En quoi bien juger serait-il dès lors, aujourd’hui, devenu une mission impossible ? L’expression « mission impossible », je vous prie de m’en excuser dans ce lieu de science, fait sans doute écho, pour nombre des participants, les moins jeunes comme les plus jeunes d’entre nous, à des scenarii hollywoodiens de films ou des séries télévisées à succès[4]. Dans ceux-ci, de nombreux obstacles se dressent sur le chemin d’une équipe d’agents secrets qui traversent et surmontent les péripéties les plus incroyables jusqu’à un dénouement invariablement heureux. Le juge n’a pas les qualités d’un agent secret, ni les capacités physiques de Tom Cruise – ce n’est en tout état de cause pas le cas de tous les juges… –, du moins il n’est pas tenu de les avoir, mais sans doute peut-on faire le constat que les contraintes pesant sur la fonction de juger se sont multipliées ces dernières années.

Le juge, de fait, se situe à la croisée des chemins, à la croisée des droits comme des conceptions de ce qu’est une « bonne justice », rendant parfois plus délicat l’exercice de son office. Il me semble que le juge a été confronté à deux défis principaux, tenant d’une part à la mutation des exigences structurelles de bonne justice (I) et à son insertion dans un réseau de systèmes et de dynamiques juridiques multiples et pas spontanément harmonisés (II). Les exigences auxquelles il a dû faire face n’ont toutefois pas conduit à l’affaiblir, mais à s’adapter à cette nouvelle donne. Bien juger aujourd’hui repose donc sur des conceptions en partie différentes, mais qui renforcent la place du juge dans la société.

 

I. Le juge face à la mutation des exigences structurelles garantissant une bonne justice

L’interpénétration des systèmes juridiques a eu pour conséquence la superposition de grilles d’analyse parfois divergentes initialement en ce qui concerne la définition de ce qu’est un bon juge. L’article 6§1 de la convention européenne des droits de l’homme, tel qu’interprété par la Cour européenne des droits de l’homme, a par exemple exercé une influence notable sur l’évolution des conceptions françaises en la matière. Le juge a donc été contraint de s’adapter à ces exigences et de les acculturer dans notre système juridique, tout en conservant des spécificités nationales.
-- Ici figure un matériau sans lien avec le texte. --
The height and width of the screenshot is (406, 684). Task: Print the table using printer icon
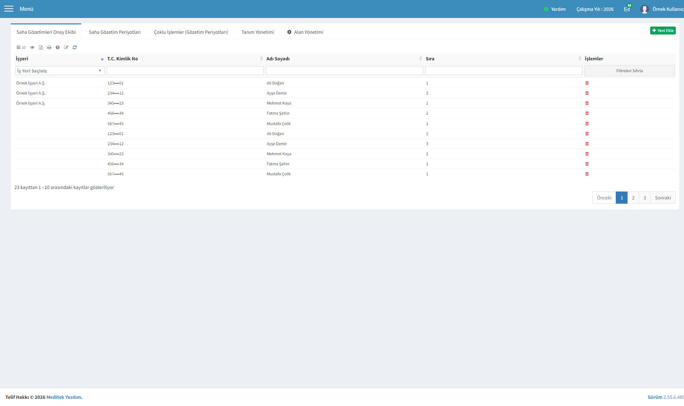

Le principe d’impartialité constitue un pilier universel de la conception d’une bonne justice. Si l’on décrit, comme le fait Denis Salas, le procès comme une « cérémonie de reconstitution du lien social »[5], l’intervention d’un tiers non partisan permettant de mettre à distance le conflit et d’y trouver une solution, il est dès lors primordial que ce tiers soit irréprochable aux yeux des parties. C’est surtout en matière d’impartialité objective, c’est-à-dire d’apparences pouvant laisser présumer aux parties qu’existerait un doute sur l’impartialité du juge, que l’empreinte européenne a été la plus forte. Plusieurs réformes ont été adoptées, au sein de la juridiction administrative, pour n’encourir sur ce point aucun reproche, c’est-à-dire atteindre une impartialité structurelle incontestable. L’interdiction de la présence du rapporteur public au délibéré, sauf au Conseil d’Etat où les parties peuvent toutefois s’opposer à sa présence[6], comme la communication du sens des conclusions avant l’audience et la possibilité, pour les parties et leurs conseils, de reprendre la parole après le rapporteur public[7], conduisent ainsi à renforcer l’impartialité objective du procès administratif.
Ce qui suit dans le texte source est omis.